In a statement released by the Oak Valley Hospital, officials state, “The district is mindful of its obligations to comply with the Brown Act and will continue to make adjustments to public meeting agenda preparation and methods for providing public input opportunities,”

During the November 2010 elections, Wendell Chun, Dan Cummins, and Louise Sanders ran as a slate for reform, pointing out that the seated board at the time was not conducting business in public and had poor communication with the district’s community.

The Grand Jury’s report stated, “…meeting agendas and meeting minutes implemented by the newly elected district board dated January 2011, appear to be in compliance with the Ralph M. Brown Act.”

Chun, a former superintendent of the Oakdale Joint Unified School District, said that he had concerns of Brown Act violations during his campaign.

“The Grand Jury got it right,” said Chun. “My position has been public business should be done in public.”

Chun currently serves as the governing board’s president. He said he regularly reviews the upcoming meeting’s agenda with CEO John Friel at least a week prior to the scheduled meeting to ensure propriety of the posted agenda.  Chun stated he has a thorough understanding of the Brown Act and has all intentions to follow it.

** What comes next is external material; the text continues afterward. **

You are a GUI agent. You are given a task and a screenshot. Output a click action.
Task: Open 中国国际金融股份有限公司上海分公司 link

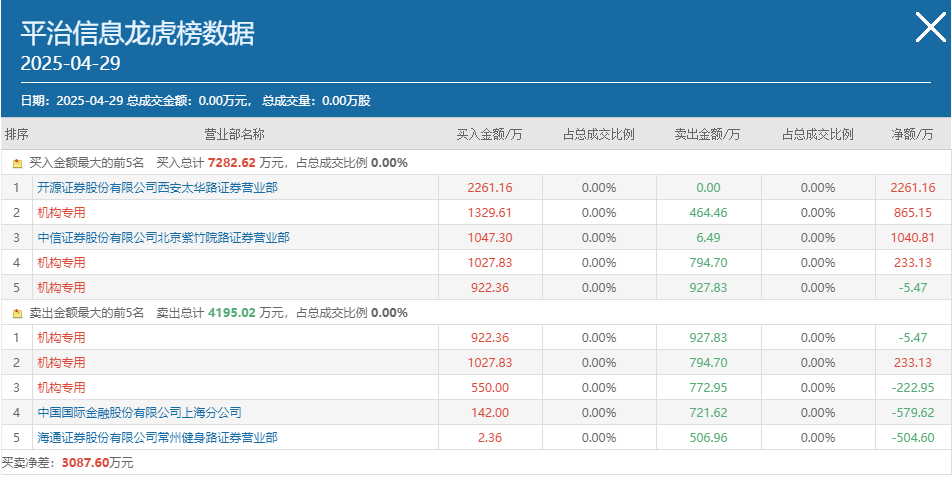(x=139, y=413)
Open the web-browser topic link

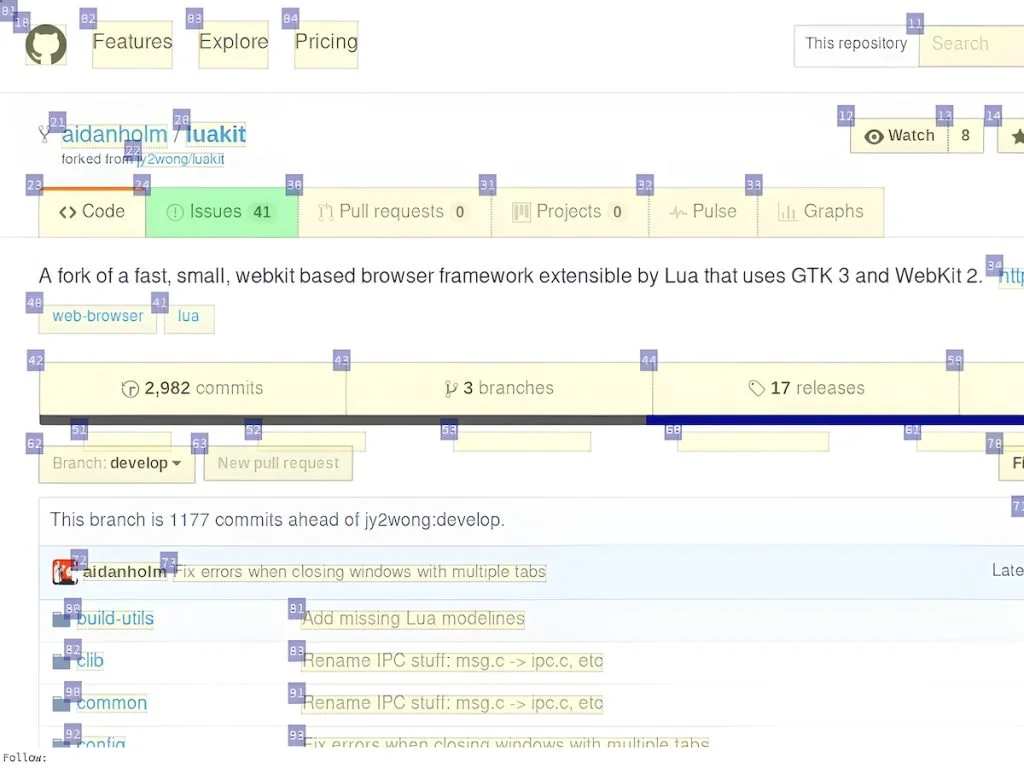click(x=96, y=316)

The Grand Jury acted on a complaint filed in June 2010, alleging the Brown Act violations and other accusations of misappropriation of public funds and conflict of interest. During their investigation from September to December 2010, the Grand Jury determined additional investigations were warranted into the new hospital construction and bid process, the construction costs and accounting, and CEO non-business related expenditures.

Though they found no evidence of financial misappropriation, bid manipulations, conflicts of interest, or discrepancies in financial reports, the Grand Jury did note that the hospital did not adhere to established bid proposal guidelines by a premature awarding of a redesign construction project and inadequate public notice regarding a change from an original to a revised plan of the construction project. The Grand Jury also felt there was limited involvement from legal counsel, which appeared to have contributed to the Brown Act violations.

In its prepared statement, hospital officials stated that the Grand Jury investigated a “diverse list of allegations by a single complainant.” The statement also asserts “all of the serious allegations were found to be unsubstantiated.”

Oak Valley Hospital CEO John Friel was out of town and unavailable for comment.

The governing board of directors has not yet determined whether to schedule a special meeting of the board to discuss the report or whether it will be addressed in a regularly scheduled meeting.